AUFGABE A: Ab welchem Zeitpunkt berechnet sich laut Leitsatz im Seitenauszug die Hauptverhandlungsdauer, die für den Längenzuschlag des Pflichtverteidigers maßgeblich ist?
AUFGABE B: Führe den Seitenauszug zum Kölner Beschluss über den Längenzuschlag des Pflichtverteidigers nach dessen letztem Satz fort.

SEITENAUSZUG:
==================================================
Längenzuschlag, Pflichtverteidiger, Wartezeit, Berücksichtigung

Gericht / Entscheidungsdatum: OLG Köln, Beschl. v. 27.03.2012 - 2 Ws 227/12

Leitsatz: Die für die Längenzuschlag des Pflichtverteidigers maßgebliche Hauptverhandlungsdauer berechnet sich ab der angesetzten Terminstunde und nicht nach dem tatsächlichen Beginn der Hauptverhandlung.


In pp.
1. Die von dem Angeklagten an den Nebenkläger zu erstattenden Kosten werden über den in dem angefochtenen Beschluss festgesetzten Betrag (245,60 € abzüglich aus der Landeskasse bereits erstatteter 150 €) hinaus auf weitere 257,04 € zuzüglich Zinsen in Höhe von 5 % über dem Basiszinssatz nach § 247 BGB seit dem 05.01.2012 festgesetzt.
==================================================
DATENABSCHNITT:

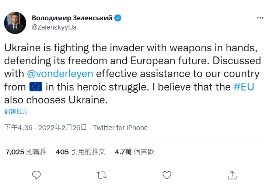Like the tweet with the heart icon
Screen dimensions: 269x185
[167, 174]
==================================================
SCHRIFTLICHE ANTWORT A: Ab der angesetzten Terminstunde, nicht nach dem tatsächlichen Beginn der Hauptverhandlung.

SCHRIFTLICHE ANTWORT B:
2. Die Kosten des Beschwerdeverfahrens sowie die darin dem Nebenkläger erwachsenen notwendigen Auslagen hat der Angeklagte zu tragen.

G r ü n d e :
I.
Der Angeklagte ist durch rechtskräftiges Urteil des Landgerichts B. vom 12.01.2010 wegen schweren sexuellen Kindesmißbrauchs u.a. zum Nachteil des Beschwerdeführers zu einer Freiheitsstrafe verurteilt worden. Nach der Kostenentscheidung des Urteils hat der Angeklagte die den Nebenklägern entstandenen notwendigen Auslagen zu tragen.

Die Nebenklagevertreterin hat mit Schriftsatz vom 02.02.2010 die Festsetzung notwendiger Auslagen in Höhe von 511,70 € gegen den Angeklagten beantragt. Diesem Antrag hat die Rechtspflegerin nach Anhörung des Angeklagten mit Kostenfestsetzungsbeschluß vom 01.02.2012 in Höhe eines Betrages von 245,60 € entsprochen, von dem nach den Entscheidungsgründen noch ein Erstattungsbetrag aus der Landeskasse in Höhe von 150 € in Abzug zu bringen ist.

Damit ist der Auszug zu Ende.